Records drawn from a dataset:
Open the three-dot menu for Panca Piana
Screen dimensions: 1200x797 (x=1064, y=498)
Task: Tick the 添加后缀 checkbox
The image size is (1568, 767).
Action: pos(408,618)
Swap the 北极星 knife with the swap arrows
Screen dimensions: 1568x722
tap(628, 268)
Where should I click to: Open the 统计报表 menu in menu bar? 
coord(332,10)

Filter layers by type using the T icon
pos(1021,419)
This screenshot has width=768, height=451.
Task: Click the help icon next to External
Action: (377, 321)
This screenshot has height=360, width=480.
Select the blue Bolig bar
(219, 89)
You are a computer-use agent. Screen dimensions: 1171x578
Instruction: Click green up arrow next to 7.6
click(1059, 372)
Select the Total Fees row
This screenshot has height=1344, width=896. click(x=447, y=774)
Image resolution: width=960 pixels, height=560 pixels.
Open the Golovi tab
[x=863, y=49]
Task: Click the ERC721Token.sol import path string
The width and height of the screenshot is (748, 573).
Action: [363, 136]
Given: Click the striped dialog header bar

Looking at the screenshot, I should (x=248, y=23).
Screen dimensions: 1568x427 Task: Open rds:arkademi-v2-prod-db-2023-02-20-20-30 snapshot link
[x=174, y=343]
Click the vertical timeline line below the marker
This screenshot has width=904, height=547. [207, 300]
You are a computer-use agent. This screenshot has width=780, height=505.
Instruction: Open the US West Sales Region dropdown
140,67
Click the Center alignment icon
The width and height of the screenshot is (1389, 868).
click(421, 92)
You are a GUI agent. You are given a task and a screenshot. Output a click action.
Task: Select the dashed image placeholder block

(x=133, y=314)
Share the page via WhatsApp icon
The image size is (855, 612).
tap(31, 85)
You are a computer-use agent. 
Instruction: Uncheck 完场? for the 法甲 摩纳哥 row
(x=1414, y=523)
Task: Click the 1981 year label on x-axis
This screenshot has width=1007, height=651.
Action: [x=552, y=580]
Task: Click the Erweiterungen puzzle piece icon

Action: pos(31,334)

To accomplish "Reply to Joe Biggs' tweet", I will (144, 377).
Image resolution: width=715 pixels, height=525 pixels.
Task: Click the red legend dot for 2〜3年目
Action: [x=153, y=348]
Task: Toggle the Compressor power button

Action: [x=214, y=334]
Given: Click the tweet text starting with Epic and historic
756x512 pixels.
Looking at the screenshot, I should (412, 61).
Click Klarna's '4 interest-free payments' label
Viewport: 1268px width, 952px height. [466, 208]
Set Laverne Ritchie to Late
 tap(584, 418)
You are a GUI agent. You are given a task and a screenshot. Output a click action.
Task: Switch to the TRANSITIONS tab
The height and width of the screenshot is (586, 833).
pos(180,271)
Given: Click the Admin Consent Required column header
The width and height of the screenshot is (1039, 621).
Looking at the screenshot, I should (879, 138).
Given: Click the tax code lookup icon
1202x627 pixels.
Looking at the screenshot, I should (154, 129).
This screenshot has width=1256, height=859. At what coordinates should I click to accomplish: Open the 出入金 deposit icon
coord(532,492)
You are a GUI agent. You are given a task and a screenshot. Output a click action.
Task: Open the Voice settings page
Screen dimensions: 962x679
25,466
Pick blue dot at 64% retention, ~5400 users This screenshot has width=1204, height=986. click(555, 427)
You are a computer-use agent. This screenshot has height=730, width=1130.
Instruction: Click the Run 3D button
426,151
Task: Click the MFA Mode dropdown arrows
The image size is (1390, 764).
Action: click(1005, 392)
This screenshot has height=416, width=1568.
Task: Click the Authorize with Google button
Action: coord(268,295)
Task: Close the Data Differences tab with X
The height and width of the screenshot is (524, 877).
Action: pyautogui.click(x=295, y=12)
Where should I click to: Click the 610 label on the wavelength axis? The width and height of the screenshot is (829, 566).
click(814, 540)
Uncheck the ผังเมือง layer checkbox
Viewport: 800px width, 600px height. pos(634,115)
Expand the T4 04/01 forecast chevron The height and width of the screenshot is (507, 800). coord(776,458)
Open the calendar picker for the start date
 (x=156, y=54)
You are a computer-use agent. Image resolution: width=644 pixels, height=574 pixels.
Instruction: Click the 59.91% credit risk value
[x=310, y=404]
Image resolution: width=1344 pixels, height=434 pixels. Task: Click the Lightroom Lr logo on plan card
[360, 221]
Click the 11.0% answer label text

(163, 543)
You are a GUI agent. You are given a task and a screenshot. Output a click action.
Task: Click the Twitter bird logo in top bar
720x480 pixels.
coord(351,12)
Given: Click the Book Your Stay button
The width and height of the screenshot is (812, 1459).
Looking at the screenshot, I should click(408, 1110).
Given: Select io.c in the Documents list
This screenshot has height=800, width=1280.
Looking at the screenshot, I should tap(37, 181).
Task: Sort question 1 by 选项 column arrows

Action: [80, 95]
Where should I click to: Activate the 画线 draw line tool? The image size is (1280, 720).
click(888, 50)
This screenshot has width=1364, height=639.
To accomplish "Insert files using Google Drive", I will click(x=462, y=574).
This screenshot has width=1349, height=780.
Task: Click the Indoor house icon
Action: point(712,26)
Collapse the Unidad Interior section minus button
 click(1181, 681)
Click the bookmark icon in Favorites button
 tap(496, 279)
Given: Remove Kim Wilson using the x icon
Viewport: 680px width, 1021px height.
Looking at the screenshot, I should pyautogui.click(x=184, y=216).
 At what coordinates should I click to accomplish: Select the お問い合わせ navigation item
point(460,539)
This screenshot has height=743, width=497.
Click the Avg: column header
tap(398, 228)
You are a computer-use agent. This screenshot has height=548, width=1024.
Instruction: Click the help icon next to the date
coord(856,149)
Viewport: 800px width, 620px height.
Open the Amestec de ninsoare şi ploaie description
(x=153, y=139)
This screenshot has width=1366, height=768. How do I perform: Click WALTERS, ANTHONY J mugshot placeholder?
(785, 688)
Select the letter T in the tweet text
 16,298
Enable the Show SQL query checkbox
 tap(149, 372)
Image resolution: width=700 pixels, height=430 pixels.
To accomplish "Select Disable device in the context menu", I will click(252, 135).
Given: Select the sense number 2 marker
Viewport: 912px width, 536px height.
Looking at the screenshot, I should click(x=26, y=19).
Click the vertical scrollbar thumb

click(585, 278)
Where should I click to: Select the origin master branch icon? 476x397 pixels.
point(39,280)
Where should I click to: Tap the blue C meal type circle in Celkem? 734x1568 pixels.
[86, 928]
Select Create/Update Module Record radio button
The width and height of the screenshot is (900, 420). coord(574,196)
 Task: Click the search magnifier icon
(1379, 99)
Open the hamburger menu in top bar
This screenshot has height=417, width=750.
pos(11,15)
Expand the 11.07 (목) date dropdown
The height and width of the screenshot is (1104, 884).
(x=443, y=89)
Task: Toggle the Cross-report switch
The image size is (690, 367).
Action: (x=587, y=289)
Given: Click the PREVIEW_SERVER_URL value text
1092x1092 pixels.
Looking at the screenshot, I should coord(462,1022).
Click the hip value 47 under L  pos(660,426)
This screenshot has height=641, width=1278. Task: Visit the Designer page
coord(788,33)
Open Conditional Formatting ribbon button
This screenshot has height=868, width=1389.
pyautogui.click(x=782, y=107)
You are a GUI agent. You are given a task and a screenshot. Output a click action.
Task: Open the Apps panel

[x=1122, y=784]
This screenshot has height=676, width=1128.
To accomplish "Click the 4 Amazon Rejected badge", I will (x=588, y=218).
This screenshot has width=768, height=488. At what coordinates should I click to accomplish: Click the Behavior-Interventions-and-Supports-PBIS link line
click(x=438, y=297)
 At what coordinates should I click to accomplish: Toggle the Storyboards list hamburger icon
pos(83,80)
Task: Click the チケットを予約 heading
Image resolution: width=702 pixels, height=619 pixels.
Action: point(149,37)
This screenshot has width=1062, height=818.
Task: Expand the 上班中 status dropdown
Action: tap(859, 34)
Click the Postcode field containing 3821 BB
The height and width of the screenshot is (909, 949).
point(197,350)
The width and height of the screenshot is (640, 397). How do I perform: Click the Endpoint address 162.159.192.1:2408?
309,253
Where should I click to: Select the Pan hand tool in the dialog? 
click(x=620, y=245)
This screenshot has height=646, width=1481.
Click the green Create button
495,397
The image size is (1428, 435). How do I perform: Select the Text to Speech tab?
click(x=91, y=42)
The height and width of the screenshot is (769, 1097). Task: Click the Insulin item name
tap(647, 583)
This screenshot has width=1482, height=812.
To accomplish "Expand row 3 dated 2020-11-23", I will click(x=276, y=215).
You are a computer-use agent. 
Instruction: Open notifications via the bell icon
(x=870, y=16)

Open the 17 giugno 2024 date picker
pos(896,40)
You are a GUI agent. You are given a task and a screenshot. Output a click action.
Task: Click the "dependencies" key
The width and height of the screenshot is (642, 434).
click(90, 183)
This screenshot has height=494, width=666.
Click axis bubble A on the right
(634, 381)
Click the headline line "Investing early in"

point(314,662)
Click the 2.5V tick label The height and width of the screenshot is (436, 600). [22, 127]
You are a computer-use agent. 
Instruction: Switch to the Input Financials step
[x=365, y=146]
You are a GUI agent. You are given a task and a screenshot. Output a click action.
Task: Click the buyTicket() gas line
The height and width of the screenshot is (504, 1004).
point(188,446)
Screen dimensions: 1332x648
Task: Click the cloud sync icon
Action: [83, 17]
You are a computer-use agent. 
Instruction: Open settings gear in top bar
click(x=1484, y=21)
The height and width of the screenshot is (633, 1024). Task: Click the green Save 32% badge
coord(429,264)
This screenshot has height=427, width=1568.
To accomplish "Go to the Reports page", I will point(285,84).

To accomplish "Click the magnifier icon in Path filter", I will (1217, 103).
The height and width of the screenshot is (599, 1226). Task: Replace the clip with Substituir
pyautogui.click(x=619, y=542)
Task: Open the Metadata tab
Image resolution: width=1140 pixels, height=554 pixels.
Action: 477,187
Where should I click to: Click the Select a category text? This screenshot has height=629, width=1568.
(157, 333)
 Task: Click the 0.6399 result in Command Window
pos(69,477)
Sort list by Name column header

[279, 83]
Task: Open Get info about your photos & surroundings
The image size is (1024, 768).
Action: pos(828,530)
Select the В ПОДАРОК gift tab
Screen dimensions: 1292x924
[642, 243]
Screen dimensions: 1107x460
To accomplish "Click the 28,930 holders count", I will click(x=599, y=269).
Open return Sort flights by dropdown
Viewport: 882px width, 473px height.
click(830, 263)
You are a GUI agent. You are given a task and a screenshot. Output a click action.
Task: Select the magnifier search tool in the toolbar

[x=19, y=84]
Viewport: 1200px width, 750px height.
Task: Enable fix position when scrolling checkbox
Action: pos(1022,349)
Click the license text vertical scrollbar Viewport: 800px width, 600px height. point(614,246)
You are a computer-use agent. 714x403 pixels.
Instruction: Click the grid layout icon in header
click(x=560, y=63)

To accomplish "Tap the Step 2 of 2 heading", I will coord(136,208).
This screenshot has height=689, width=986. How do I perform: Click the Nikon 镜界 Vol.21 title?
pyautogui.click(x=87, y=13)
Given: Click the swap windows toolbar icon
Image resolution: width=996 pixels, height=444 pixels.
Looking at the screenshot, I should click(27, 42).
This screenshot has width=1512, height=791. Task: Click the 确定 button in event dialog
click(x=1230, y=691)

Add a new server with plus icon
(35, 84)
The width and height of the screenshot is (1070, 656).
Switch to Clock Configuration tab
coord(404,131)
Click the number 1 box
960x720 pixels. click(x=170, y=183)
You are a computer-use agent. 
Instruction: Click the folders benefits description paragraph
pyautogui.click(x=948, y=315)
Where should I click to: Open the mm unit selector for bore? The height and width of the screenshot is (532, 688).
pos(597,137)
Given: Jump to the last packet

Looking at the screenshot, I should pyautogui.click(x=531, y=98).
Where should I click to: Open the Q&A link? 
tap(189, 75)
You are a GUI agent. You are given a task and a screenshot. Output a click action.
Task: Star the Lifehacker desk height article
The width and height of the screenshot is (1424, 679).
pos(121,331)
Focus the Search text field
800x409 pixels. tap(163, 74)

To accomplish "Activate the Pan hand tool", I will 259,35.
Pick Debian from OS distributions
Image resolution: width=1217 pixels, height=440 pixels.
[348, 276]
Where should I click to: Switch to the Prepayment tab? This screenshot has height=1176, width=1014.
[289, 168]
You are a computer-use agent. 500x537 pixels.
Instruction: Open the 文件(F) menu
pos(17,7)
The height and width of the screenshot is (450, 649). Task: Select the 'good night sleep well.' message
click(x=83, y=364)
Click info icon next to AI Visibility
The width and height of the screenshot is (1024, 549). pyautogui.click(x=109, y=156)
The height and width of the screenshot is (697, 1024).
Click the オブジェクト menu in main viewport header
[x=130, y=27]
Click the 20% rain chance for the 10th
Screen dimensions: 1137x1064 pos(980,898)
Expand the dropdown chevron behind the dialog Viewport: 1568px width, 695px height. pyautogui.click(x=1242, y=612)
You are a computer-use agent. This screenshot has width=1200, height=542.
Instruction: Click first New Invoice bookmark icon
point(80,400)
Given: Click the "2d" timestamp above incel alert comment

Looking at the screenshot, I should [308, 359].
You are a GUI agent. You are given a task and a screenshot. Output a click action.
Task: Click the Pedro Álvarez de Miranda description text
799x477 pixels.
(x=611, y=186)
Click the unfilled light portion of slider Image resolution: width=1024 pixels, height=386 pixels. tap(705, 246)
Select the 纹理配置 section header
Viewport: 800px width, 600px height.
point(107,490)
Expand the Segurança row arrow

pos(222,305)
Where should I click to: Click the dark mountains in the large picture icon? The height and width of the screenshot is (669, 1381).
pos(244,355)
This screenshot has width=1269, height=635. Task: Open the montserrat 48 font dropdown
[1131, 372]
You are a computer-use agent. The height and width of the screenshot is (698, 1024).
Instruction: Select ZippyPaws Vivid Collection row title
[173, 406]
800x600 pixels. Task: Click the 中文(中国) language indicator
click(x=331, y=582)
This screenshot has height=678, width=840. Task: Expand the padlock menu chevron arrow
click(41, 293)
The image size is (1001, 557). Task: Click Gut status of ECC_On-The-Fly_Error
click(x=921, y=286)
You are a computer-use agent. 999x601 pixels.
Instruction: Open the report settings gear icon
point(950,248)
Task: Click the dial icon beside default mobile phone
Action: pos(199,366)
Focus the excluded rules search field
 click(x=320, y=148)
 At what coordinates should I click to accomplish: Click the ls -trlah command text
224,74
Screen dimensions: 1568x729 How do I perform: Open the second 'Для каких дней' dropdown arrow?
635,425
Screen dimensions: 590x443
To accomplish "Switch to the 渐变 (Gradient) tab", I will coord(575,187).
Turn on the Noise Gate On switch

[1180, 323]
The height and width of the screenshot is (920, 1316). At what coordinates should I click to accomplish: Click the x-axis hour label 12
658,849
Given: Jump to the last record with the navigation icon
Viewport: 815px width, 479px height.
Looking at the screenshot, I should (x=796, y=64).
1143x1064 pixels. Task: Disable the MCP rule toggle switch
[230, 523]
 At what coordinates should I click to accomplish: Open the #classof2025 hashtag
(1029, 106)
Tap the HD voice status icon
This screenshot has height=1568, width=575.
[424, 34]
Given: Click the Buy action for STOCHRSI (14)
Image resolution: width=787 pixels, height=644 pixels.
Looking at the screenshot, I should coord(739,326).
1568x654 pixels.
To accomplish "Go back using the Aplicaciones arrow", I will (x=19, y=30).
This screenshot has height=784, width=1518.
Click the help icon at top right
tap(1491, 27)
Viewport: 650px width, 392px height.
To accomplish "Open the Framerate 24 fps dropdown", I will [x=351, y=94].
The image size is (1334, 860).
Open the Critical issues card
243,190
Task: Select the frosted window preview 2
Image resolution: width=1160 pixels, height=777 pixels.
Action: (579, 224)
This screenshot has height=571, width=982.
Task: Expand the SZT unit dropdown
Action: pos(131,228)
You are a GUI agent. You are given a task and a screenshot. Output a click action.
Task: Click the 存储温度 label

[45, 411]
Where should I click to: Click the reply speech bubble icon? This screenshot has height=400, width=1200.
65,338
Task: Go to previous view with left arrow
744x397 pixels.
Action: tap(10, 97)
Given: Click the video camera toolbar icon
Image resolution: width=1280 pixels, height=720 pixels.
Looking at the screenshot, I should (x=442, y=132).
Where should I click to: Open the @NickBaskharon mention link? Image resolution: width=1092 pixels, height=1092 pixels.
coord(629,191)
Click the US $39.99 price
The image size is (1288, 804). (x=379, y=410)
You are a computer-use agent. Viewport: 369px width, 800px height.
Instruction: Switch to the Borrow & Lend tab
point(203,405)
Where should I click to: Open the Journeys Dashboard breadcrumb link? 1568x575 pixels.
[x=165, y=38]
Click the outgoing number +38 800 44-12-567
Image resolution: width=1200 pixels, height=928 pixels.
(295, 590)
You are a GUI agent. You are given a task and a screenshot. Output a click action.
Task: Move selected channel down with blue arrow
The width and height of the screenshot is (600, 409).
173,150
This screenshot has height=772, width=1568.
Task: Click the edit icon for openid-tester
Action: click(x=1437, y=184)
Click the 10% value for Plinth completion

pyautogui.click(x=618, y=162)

> [EXERCISE] Output the lines of the records above exactly as they appear, from the line containing "720x480 pixels." through the line containing "Given: Remove Kim Wilson using the x icon".

> [RESPONSE TO THIS TASK]
720x480 pixels.
coord(351,12)
Given: Click the Book Your Stay button
The width and height of the screenshot is (812, 1459).
Looking at the screenshot, I should click(408, 1110).
Given: Select io.c in the Documents list
This screenshot has height=800, width=1280.
Looking at the screenshot, I should tap(37, 181).
Task: Sort question 1 by 选项 column arrows

Action: [80, 95]
Where should I click to: Activate the 画线 draw line tool? The image size is (1280, 720).
click(888, 50)
This screenshot has width=1364, height=639.
To accomplish "Insert files using Google Drive", I will click(x=462, y=574).
This screenshot has width=1349, height=780.
Task: Click the Indoor house icon
Action: point(712,26)
Collapse the Unidad Interior section minus button
 click(1181, 681)
Click the bookmark icon in Favorites button
 tap(496, 279)
Given: Remove Kim Wilson using the x icon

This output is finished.